À la mort brutale de sa mère, il reste à Rebekka Deubner ses vêtements. Ils sont pour elle les vestiges de ce corps maternel qui lui a été arraché. Par leur odeur, leurs traces d’usures, leurs trous reprisés, ils portent encore sa présence, ils repoussent encore un peu l’absence irrémédiable.

Ces traces de vie, la photographe franco-allemande les a immortalisées dans la chambre noire, réalisant des dizaines de photogrammes multicolores à partir des vêtements qui lui rappelaient particulièrement sa mère : « en transposant les marques du vêtement sur le papier photosensible, la présence de ma mère devenait alors une sorte de mille-feuille passant du corps réel au tirage. Tout cela par l’intermédiaire du vêtement qui servait en quelque sorte de passeur. » Réunis dans l’ouvrage Strip, publié chez September Books, ces photogrammes frôlant parfois l’abstraction forment un portrait en creux de sa mère, qui se révèle couche par couche au gré des étoffes et des coutures.

Le choix du photogramme s’est imposé par la force du sujet. La sensorialité de cette technique qui a amené Rebekka Deubner à toucher les vêtements, à les manipuler pour les placer sur le papier, permet d’abolir les frontières parfois imposées par l’appareil photographique : « L’appareil aurait été de trop pour ce projet. En chambre noire tout le travail se fait de manière sensorielle, à tâtons. J’ai aimé cette expérience. C’était un moment que je pouvais partager avec ma mère que je convoquais par ses vêtements. »

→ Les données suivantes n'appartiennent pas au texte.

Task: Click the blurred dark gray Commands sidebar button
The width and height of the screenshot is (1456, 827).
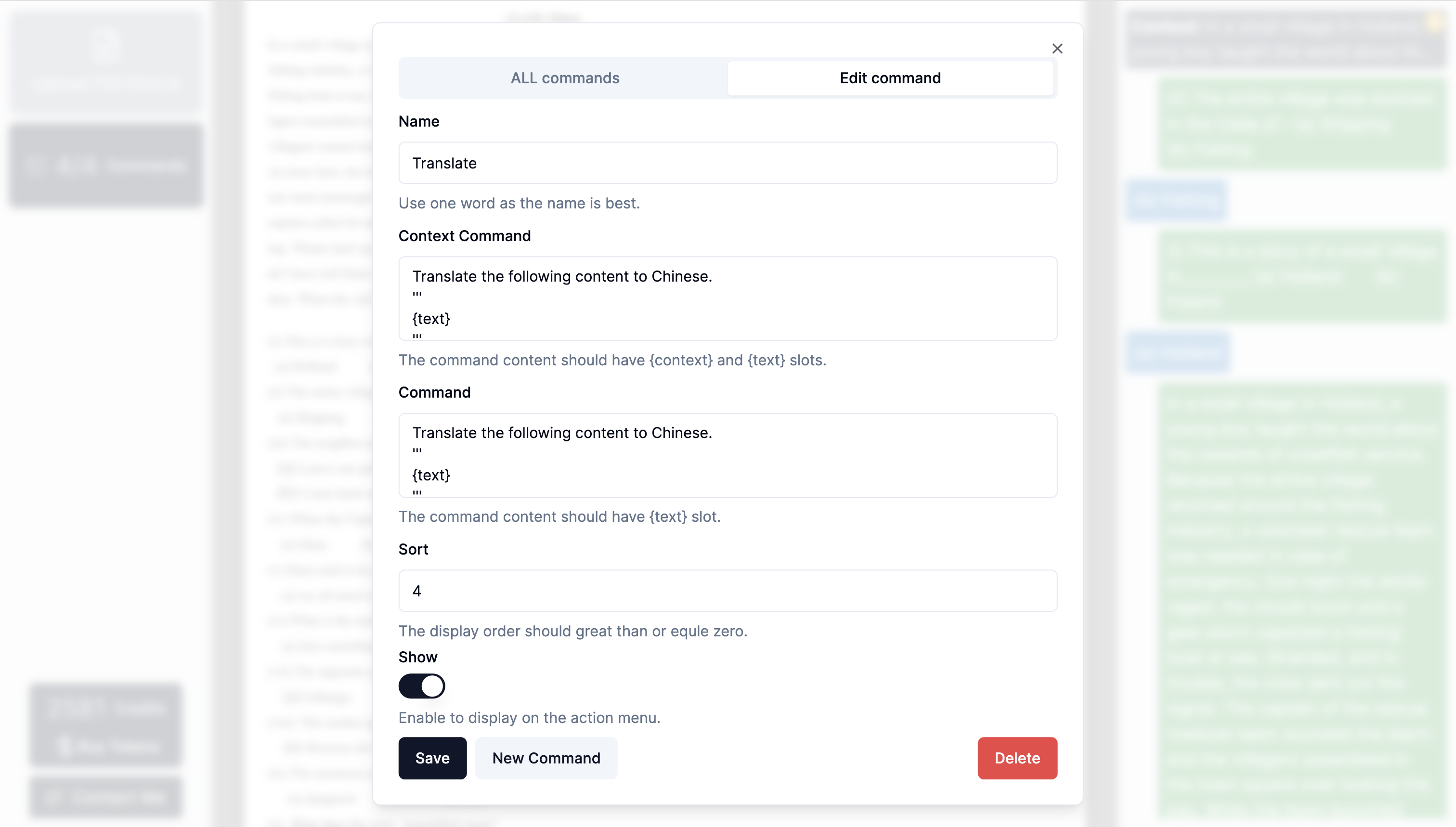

Ce travail en chambre noire va de pair avec des performances, dont les séquences sont reproduites dans l’ouvrage. On y observe la photographe enfiler des vêtements de sa mère, les réactivant par des gestes usuels qu’elle avait l’habitude de faire tout en les détournant de leur but premier en boutonnant, par exemple, différentes chemises entre elles. La performance était essentielle à ses yeux puisqu’elle permettait d’intégrer son propre corps au processus : « pendant la période qui a suivi la mort de ma mère, j’ai ressenti une forte présence de mon corps. J’ai vécu de manière très physique ce choc et le caractère incontrôlable du deuil. J’ai aussi pris conscience que ce qui restait du corps de ma mère était aussi le mien. »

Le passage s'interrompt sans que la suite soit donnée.